### Exercise task
Please copy all of the records below word for word, leaving the pictures out of your answer.

═══ Data excerpts ═══

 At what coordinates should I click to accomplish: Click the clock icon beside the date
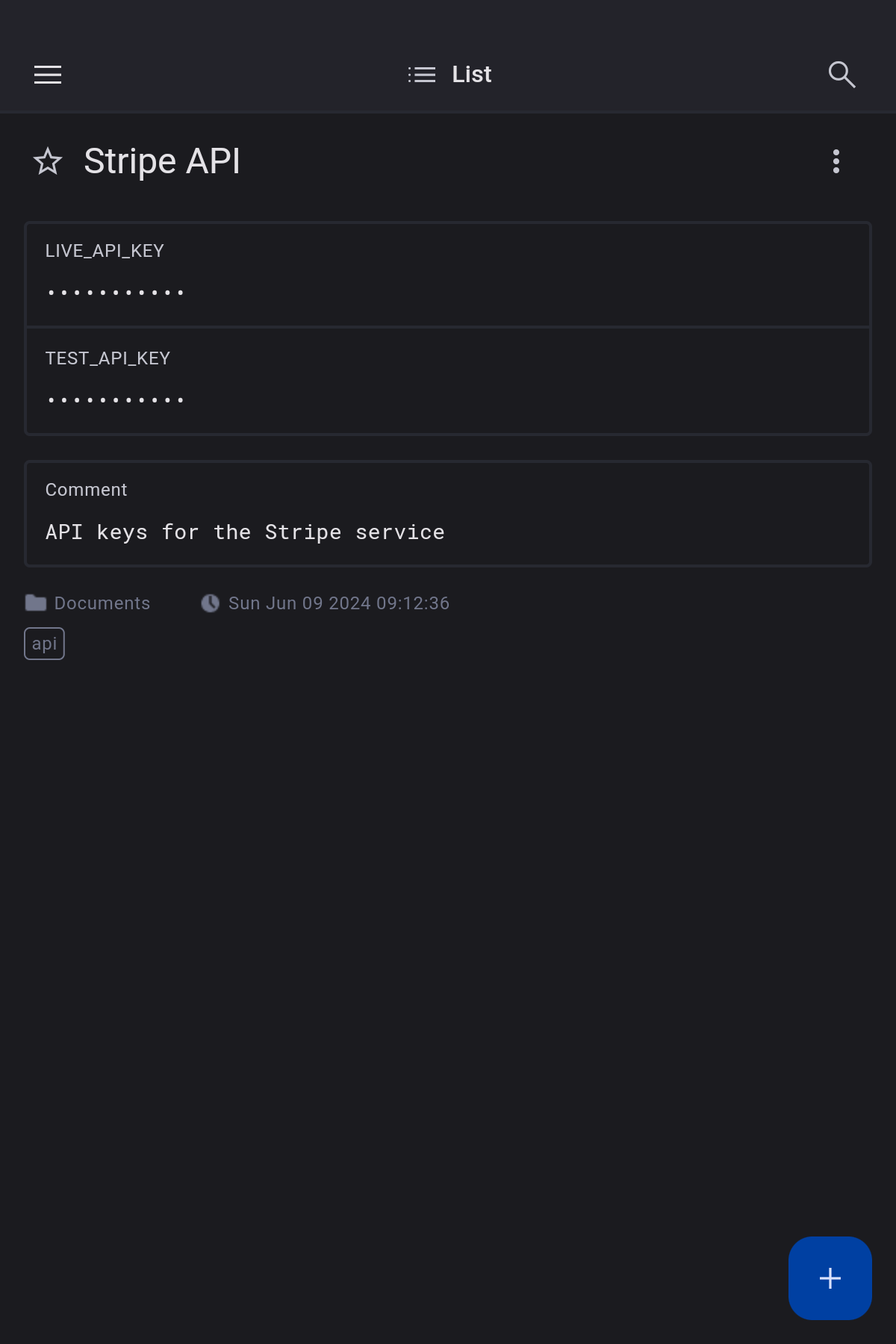tap(211, 603)
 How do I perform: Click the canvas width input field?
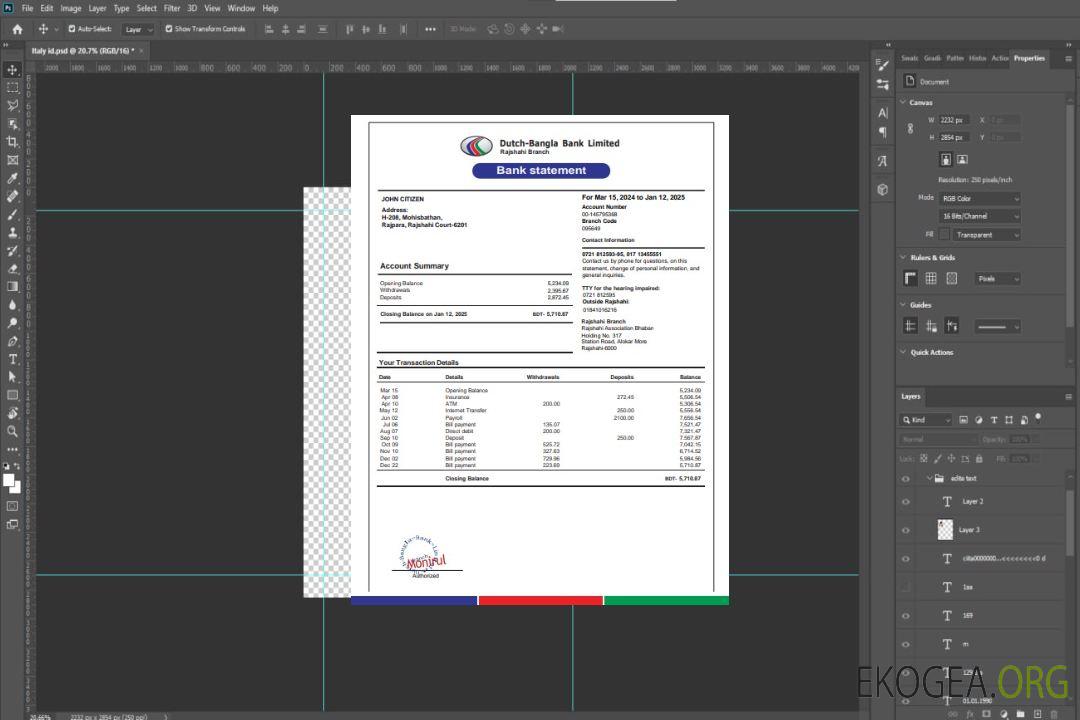955,120
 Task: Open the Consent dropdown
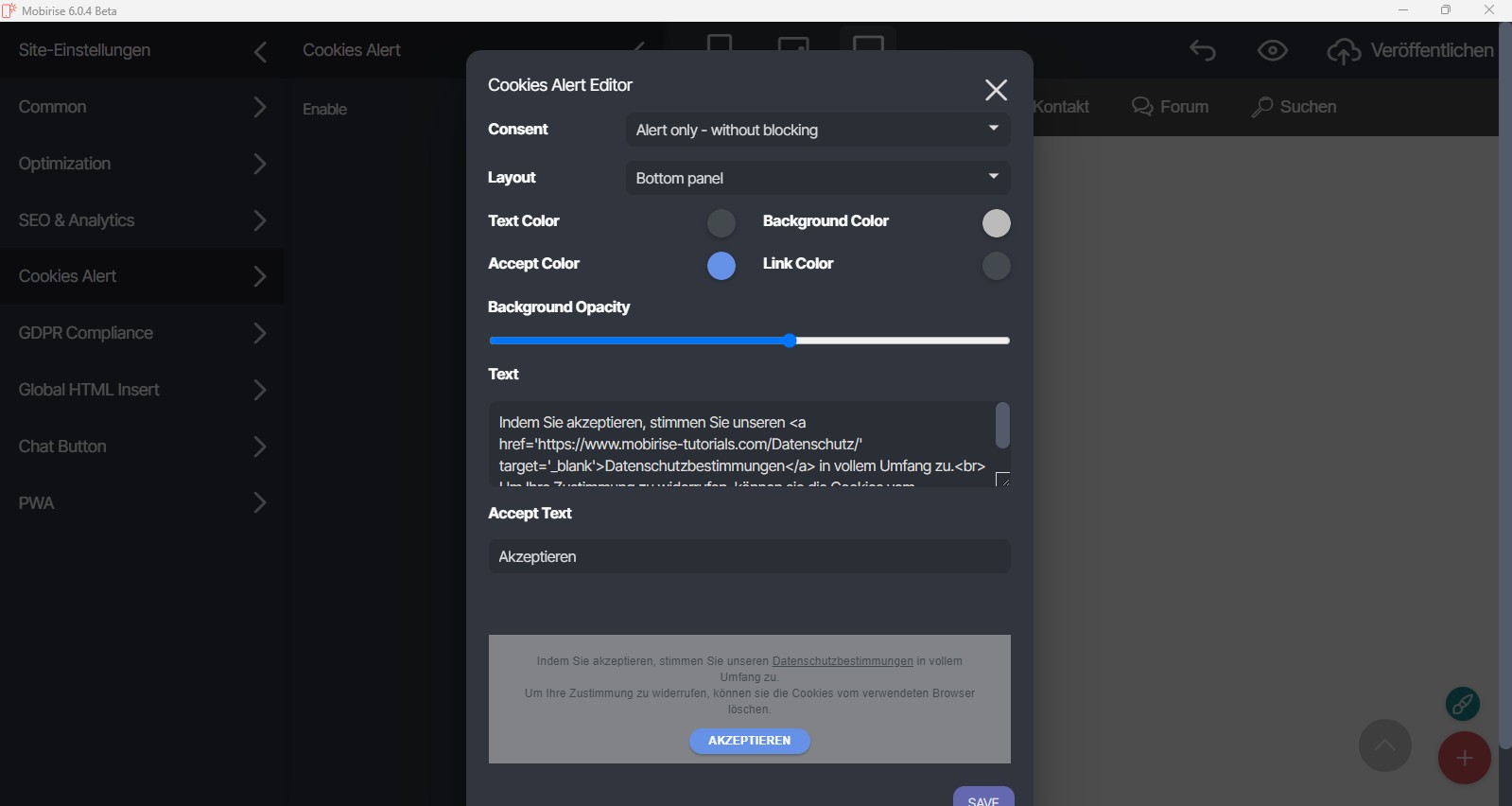(x=817, y=130)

═══

### Response below
 At what coordinates should I click to accomplish: Click the clock icon beside the date
tap(211, 603)
 How do I perform: Click the canvas width input field?
955,120
 Task: Open the Consent dropdown
(x=817, y=130)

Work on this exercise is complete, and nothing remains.